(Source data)
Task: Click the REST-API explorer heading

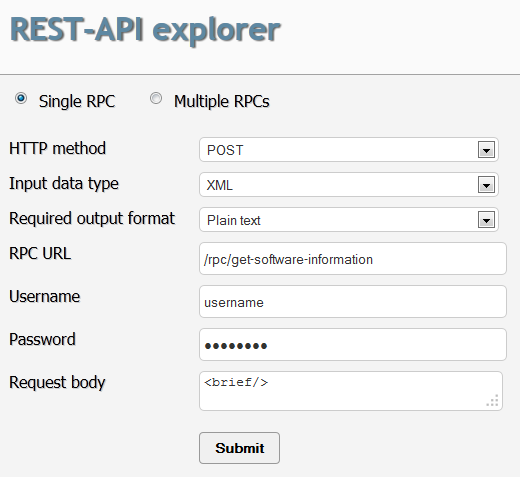Action: click(x=145, y=30)
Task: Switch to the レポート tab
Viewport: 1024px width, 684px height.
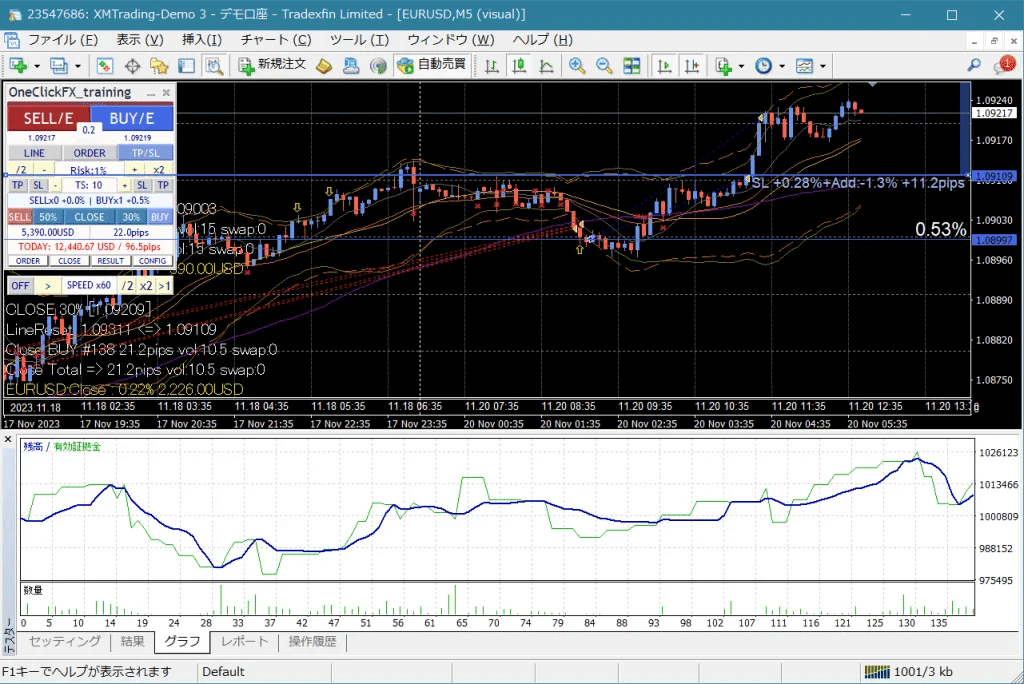Action: pos(244,642)
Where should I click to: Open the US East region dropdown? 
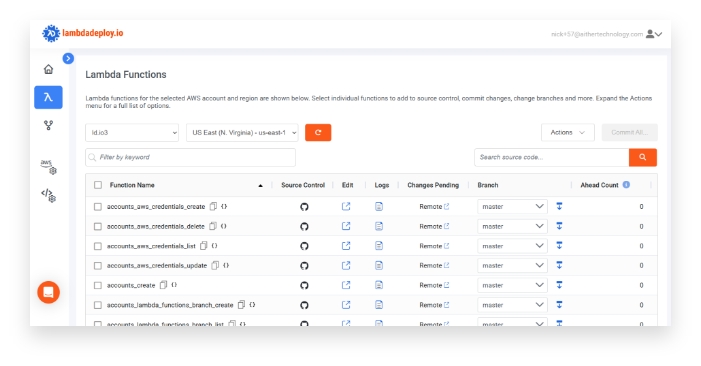click(242, 133)
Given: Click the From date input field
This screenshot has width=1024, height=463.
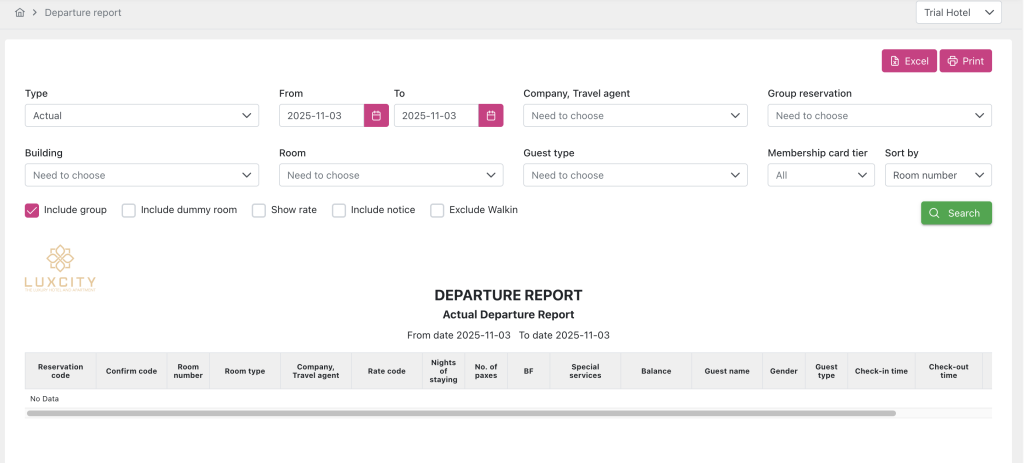Looking at the screenshot, I should pos(321,116).

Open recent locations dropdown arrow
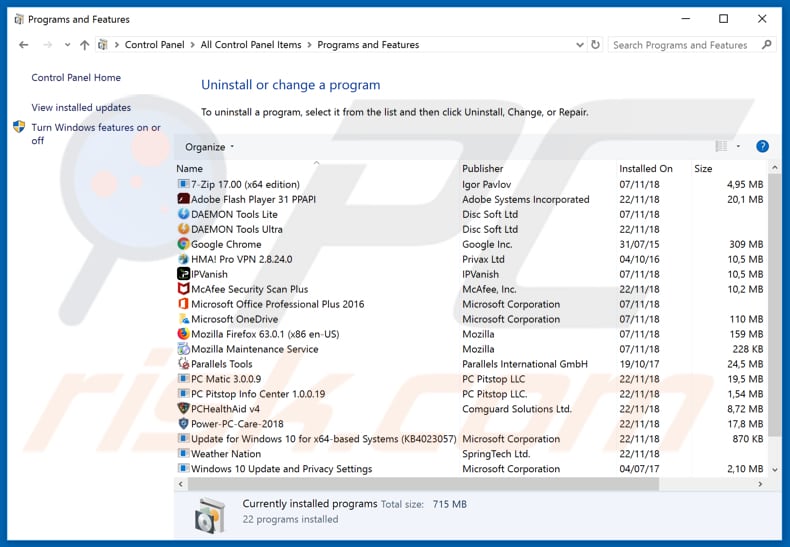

- **Exercise aim**
Before copying, set the pictures aside; then reproduce each entry above exactly.

- **Response to this task**
Task: Click the REST-API explorer heading

Action: click(x=145, y=30)
Task: Switch to the レポート tab
Viewport: 1024px width, 684px height.
Action: pos(244,642)
Where should I click to: Open the US East region dropdown? 
click(242, 133)
Given: Click the From date input field
This screenshot has width=1024, height=463.
Looking at the screenshot, I should pos(321,116).

Open recent locations dropdown arrow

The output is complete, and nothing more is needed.